> **EXERCISE DESCRIPTION**
Please restate each entry that follows word for word.

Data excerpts
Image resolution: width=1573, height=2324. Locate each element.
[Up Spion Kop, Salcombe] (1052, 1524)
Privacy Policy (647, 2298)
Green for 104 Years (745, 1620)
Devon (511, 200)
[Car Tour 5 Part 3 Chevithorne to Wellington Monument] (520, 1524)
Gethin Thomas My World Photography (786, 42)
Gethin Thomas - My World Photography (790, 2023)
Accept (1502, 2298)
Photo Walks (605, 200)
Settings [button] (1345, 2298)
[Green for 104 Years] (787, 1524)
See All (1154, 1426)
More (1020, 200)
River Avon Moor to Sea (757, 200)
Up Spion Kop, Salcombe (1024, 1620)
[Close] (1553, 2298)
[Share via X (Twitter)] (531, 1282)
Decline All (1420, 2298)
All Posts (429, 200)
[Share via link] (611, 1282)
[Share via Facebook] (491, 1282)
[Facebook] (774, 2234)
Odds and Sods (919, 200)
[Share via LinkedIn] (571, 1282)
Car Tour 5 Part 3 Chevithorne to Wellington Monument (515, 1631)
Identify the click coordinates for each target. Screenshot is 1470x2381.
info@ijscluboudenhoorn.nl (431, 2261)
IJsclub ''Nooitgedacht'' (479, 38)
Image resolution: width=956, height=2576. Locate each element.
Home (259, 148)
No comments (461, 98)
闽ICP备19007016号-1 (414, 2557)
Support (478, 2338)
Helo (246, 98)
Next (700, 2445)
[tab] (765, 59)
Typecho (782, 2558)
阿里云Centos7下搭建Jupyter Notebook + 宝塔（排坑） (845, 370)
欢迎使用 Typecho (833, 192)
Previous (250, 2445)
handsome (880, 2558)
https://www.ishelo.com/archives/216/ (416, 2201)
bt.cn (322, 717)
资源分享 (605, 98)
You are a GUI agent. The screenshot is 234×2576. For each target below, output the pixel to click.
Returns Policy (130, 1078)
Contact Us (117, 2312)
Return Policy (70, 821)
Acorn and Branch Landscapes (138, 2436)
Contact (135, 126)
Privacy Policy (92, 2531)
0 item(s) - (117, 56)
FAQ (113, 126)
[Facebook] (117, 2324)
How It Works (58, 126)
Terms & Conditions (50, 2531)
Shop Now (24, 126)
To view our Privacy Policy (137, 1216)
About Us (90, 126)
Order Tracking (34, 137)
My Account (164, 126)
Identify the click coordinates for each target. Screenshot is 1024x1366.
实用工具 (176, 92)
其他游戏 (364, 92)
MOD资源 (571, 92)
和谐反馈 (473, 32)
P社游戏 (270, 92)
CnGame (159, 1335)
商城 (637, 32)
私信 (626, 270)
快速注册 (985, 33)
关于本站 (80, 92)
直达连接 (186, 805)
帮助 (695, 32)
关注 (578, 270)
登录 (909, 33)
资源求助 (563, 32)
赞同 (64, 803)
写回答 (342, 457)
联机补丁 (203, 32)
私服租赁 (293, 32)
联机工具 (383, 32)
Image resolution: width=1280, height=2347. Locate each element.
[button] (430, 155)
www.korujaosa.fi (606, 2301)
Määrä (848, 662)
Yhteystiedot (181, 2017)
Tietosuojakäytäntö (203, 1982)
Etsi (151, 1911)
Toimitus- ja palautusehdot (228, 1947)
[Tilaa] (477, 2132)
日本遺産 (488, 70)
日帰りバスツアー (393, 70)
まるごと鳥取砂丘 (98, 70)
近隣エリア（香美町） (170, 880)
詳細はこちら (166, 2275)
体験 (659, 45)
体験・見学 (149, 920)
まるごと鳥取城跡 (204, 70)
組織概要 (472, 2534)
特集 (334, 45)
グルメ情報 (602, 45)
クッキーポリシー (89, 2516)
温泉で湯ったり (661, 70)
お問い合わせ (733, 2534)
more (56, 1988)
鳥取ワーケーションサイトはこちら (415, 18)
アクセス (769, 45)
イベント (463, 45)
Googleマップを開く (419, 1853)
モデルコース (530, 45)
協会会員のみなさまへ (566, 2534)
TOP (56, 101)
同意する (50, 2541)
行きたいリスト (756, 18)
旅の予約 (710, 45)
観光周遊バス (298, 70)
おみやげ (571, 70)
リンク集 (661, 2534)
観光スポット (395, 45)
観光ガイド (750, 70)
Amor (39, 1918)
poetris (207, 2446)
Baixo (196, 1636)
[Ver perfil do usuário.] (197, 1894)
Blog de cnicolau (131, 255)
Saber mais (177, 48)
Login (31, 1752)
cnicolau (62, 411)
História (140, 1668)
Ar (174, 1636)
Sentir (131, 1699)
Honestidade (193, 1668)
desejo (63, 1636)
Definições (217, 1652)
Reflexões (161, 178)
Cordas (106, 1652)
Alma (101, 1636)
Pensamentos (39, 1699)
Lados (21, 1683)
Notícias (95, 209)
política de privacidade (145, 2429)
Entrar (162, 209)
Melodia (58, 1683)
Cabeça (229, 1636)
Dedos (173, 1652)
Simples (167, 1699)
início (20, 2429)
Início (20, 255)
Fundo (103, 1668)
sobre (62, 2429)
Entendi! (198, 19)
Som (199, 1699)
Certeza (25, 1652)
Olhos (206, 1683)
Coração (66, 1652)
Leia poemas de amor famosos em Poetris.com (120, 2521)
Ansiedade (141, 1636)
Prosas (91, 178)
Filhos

> **SOLUTION TO THIS PROBLEM**
Image resolution: width=1573, height=2324. Locate each element.
[Up Spion Kop, Salcombe] (1052, 1524)
Privacy Policy (647, 2298)
Green for 104 Years (745, 1620)
Devon (511, 200)
[Car Tour 5 Part 3 Chevithorne to Wellington Monument] (520, 1524)
Gethin Thomas My World Photography (786, 42)
Gethin Thomas - My World Photography (790, 2023)
Accept (1502, 2298)
Photo Walks (605, 200)
Settings [button] (1345, 2298)
[Green for 104 Years] (787, 1524)
See All (1154, 1426)
More (1020, 200)
River Avon Moor to Sea (757, 200)
Up Spion Kop, Salcombe (1024, 1620)
[Close] (1553, 2298)
[Share via X (Twitter)] (531, 1282)
Decline All (1420, 2298)
All Posts (429, 200)
[Share via link] (611, 1282)
[Share via Facebook] (491, 1282)
[Facebook] (774, 2234)
Odds and Sods (919, 200)
[Share via LinkedIn] (571, 1282)
Car Tour 5 Part 3 Chevithorne to Wellington Monument (515, 1631)
Identify the click coordinates for each target. Screenshot is 1470x2381.
info@ijscluboudenhoorn.nl (431, 2261)
IJsclub ''Nooitgedacht'' (479, 38)
Image resolution: width=956, height=2576. Locate each element.
Home (259, 148)
No comments (461, 98)
闽ICP备19007016号-1 (414, 2557)
Support (478, 2338)
Helo (246, 98)
Next (700, 2445)
[tab] (765, 59)
Typecho (782, 2558)
阿里云Centos7下搭建Jupyter Notebook + 宝塔（排坑） (845, 370)
欢迎使用 Typecho (833, 192)
Previous (250, 2445)
handsome (880, 2558)
https://www.ishelo.com/archives/216/ (416, 2201)
bt.cn (322, 717)
资源分享 (605, 98)
You are a GUI agent. The screenshot is 234×2576. For each target below, output the pixel to click.
Returns Policy (130, 1078)
Contact Us (117, 2312)
Return Policy (70, 821)
Acorn and Branch Landscapes (138, 2436)
Contact (135, 126)
Privacy Policy (92, 2531)
0 item(s) - (117, 56)
FAQ (113, 126)
[Facebook] (117, 2324)
How It Works (58, 126)
Terms & Conditions (50, 2531)
Shop Now (24, 126)
To view our Privacy Policy (137, 1216)
About Us (90, 126)
Order Tracking (34, 137)
My Account (164, 126)
Identify the click coordinates for each target. Screenshot is 1024x1366.
实用工具 (176, 92)
其他游戏 (364, 92)
MOD资源 (571, 92)
和谐反馈 (473, 32)
P社游戏 (270, 92)
CnGame (159, 1335)
商城 (637, 32)
私信 (626, 270)
快速注册 (985, 33)
关于本站 (80, 92)
直达连接 (186, 805)
帮助 (695, 32)
关注 (578, 270)
登录 (909, 33)
资源求助 (563, 32)
赞同 (64, 803)
写回答 (342, 457)
联机补丁 (203, 32)
私服租赁 (293, 32)
联机工具 (383, 32)
Image resolution: width=1280, height=2347. Locate each element.
[button] (430, 155)
www.korujaosa.fi (606, 2301)
Määrä (848, 662)
Yhteystiedot (181, 2017)
Tietosuojakäytäntö (203, 1982)
Etsi (151, 1911)
Toimitus- ja palautusehdot (228, 1947)
[Tilaa] (477, 2132)
日本遺産 (488, 70)
日帰りバスツアー (393, 70)
まるごと鳥取砂丘 (98, 70)
近隣エリア（香美町） (170, 880)
詳細はこちら (166, 2275)
体験 (659, 45)
体験・見学 (149, 920)
まるごと鳥取城跡 (204, 70)
組織概要 (472, 2534)
特集 (334, 45)
グルメ情報 (602, 45)
クッキーポリシー (89, 2516)
温泉で湯ったり (661, 70)
お問い合わせ (733, 2534)
more (56, 1988)
鳥取ワーケーションサイトはこちら (415, 18)
アクセス (769, 45)
イベント (463, 45)
Googleマップを開く (419, 1853)
モデルコース (530, 45)
協会会員のみなさまへ (566, 2534)
TOP (56, 101)
同意する (50, 2541)
行きたいリスト (756, 18)
旅の予約 (710, 45)
観光周遊バス (298, 70)
おみやげ (571, 70)
リンク集 (661, 2534)
観光スポット (395, 45)
観光ガイド (750, 70)
Amor (39, 1918)
poetris (207, 2446)
Baixo (196, 1636)
[Ver perfil do usuário.] (197, 1894)
Blog de cnicolau (131, 255)
Saber mais (177, 48)
Login (31, 1752)
cnicolau (62, 411)
História (140, 1668)
Ar (174, 1636)
Sentir (131, 1699)
Honestidade (193, 1668)
desejo (63, 1636)
Definições (217, 1652)
Reflexões (161, 178)
Cordas (106, 1652)
Alma (101, 1636)
Pensamentos (39, 1699)
Lados (21, 1683)
Notícias (95, 209)
política de privacidade (145, 2429)
Entrar (162, 209)
Melodia (58, 1683)
Cabeça (229, 1636)
Dedos (173, 1652)
Simples (167, 1699)
início (20, 2429)
Início (20, 255)
Fundo (103, 1668)
sobre (62, 2429)
Entendi! (198, 19)
Som (199, 1699)
Certeza (25, 1652)
Olhos (206, 1683)
Coração (66, 1652)
Leia poemas de amor famosos em Poetris.com (120, 2521)
Ansiedade (141, 1636)
Prosas (91, 178)
Filhos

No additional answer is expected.